Ce n’est plus le ministère de la Santé, qui a été au cœur de nombreuses polémiques, qui se charge de proposer et d’appliquer une politique des médicaments, mais une Agence dont le patron sera désigné… par le roi. Les GST, qui mèneront la refonte du système de santé au niveau régional, ont aussi été retirées des prérogatives du gouvernement. Implantées au niveau local, proches des citoyens, ils risquaient de devenir des outils de conquête électorale. Les partis de la majorité se voyaient déjà répartir les postes au sein de ces institutions, avec en point de mire les prochaines échéances électorales. Les risques de dérapages étaient grands dans un secteur beaucoup trop sensible. Mais ils n’auront pas lieu, car le roi a tranché. Exit donc le Chef du gouvernement, c’est le souverain qui nommera les patrons des GST.
« La réforme de l’ONEE reste une condition nécessaire à la réussite de la transition énergétique de notre pays”
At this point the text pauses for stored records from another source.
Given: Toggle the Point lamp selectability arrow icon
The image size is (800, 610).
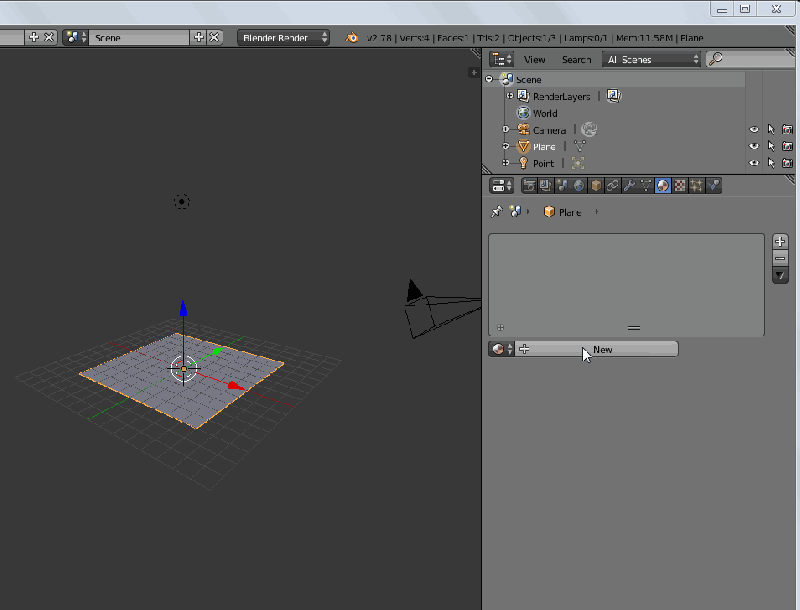Looking at the screenshot, I should tap(769, 163).
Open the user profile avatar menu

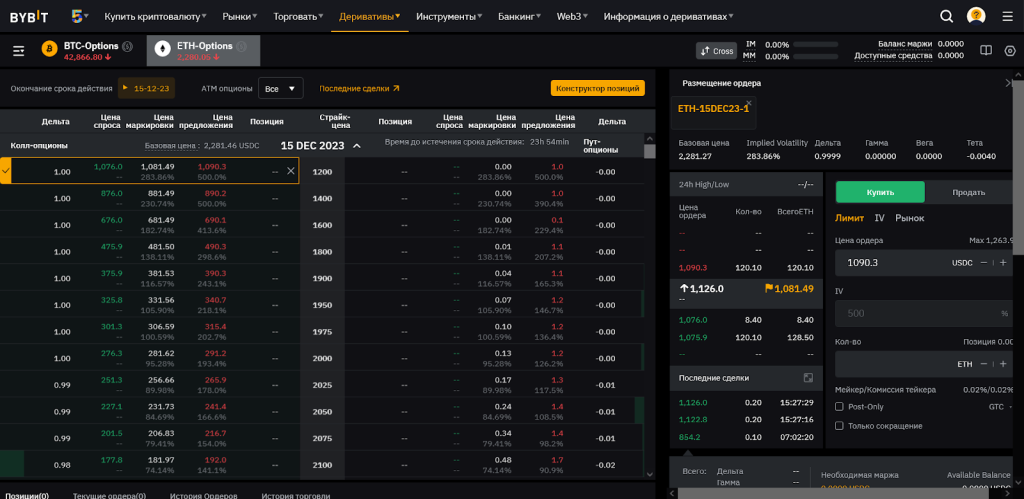click(976, 16)
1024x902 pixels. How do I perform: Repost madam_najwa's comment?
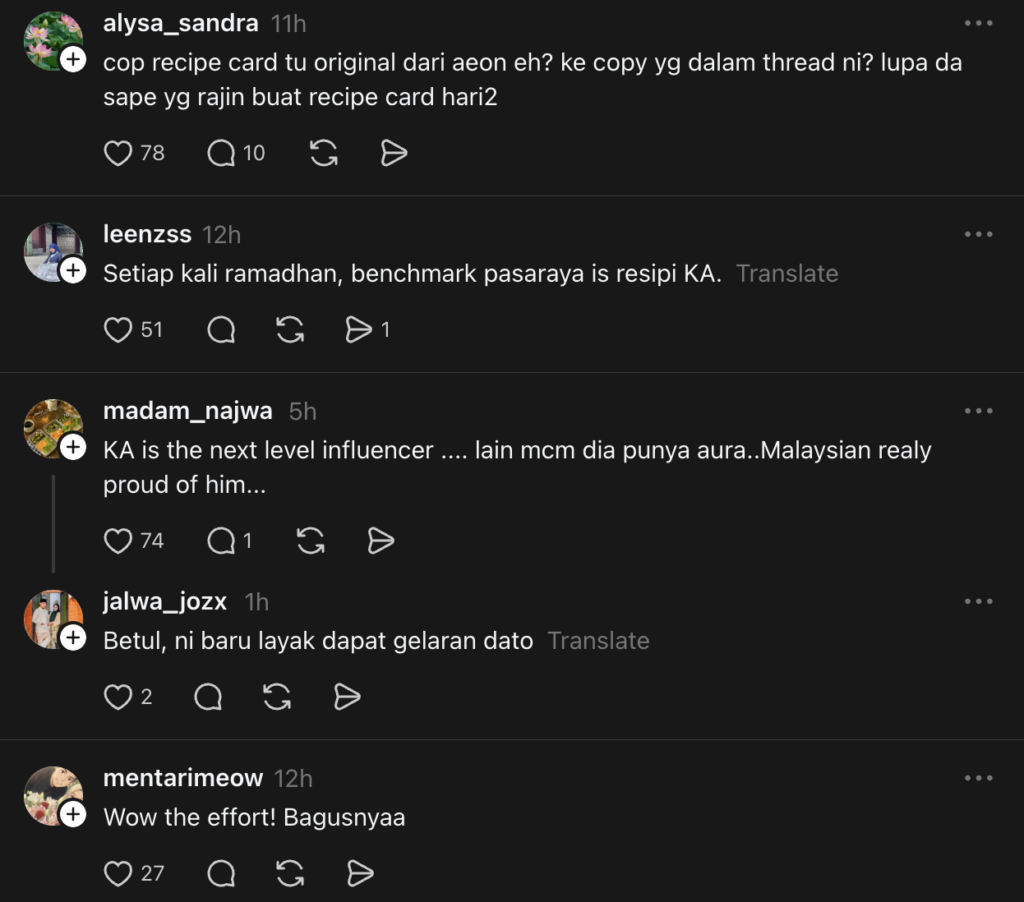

Dans le secteur de l’électricité, le dérapage avait débuté. Et la reprise en main s’est faite en changeant le directeur général de l’ONEE. La réforme de l’Office reste une condition nécessaire à la réussite de la transition énergétique de notre pays. Elle avait même été clairement énoncée par les cadres de l’ONEE, le Nouveau modèle de développement ou encore le CESE… Abderrahim El Hafidi, ancien directeur général, n’aura jamais réussi à la mettre en œuvre. Peut-être par choix, peut-être par absence de volonté.
L’Office, malgré les compétences dont il regorge, est désormais un frein à la transition énergétique, mais surtout un gouffre financier que Fouzi Lekjaâ, en tant que ministre du Budget, est amené à combler régulièrement. Abderrahim El Hafidi paie peut-être aussi le prix de sa trop grande proximité avec le Chef du gouvernement, qui fait lui-même l’objet d’un quadruple conflit d’intérêts dans ses relations avec l’ONEE (gaz, fuel, renouvelable, dessalement). Tarik Hammane, son successeur, connaît la maison ONEE – dont il est un ancien cadre – tout en étant conscient des enjeux de la transition énergétique après son passage à Masen. Sa mission sera de faire basculer l’ONEE dans le XXIe siècle et en faire le bras armé de l’Etat pour faire évoluer un secteur qui est au cœur du développement du royaume.
“L’aéroport de Casablanca est tout ce qu’un aéroport moderne ne doit pas être. Architecture inadaptée, accès difficile à l’aérogare, files interminables, sonorisation…”
La nomination de Adel El Fakir à la tête de l’ONDA découle de la même logique. Il devra mettre à la page des aéroports devenus désuets. Les patrons de l’Office se sont succédé mais n’ont pas réussi à opérer la bascule. L’aéroport de Casablanca – principal point d’accueil du Royaume- est le symbole de ce qu’un aéroport moderne ne doit pas être. Architecture inadaptée, accès difficile à l’aérogare, files interminables, sonorisation, transport vers la ville, business lounge, bagages, parking… rien n’est fait pour faciliter le parcours du voyageur.
À tel point qu’on se demande s’il est utile d’essayer de le “réparer” et s’il n’est pas préférable et moins couteux de construire une nouvelle aérogare au vu de la place disponible de l’autre côté des pistes. La mission de Adel El Fakir est donc claire. Il aura également la charge d’absorber la demande qu’il a lui-même contribué à créer en tant que DG de l’ONMT. Tout en créant une synergie avec son successeur.
À travers cette reprise en main, l’État témoigne de sa capacité à s’adapter aux besoins du moment ainsi qu’à l’absence d’initiatives. Plusieurs autres secteurs auraient besoin de cette même étincelle. Et les semaines qui viennent devraient apporter leur lot de changements mais aussi – on l’espère – des résultats concrets.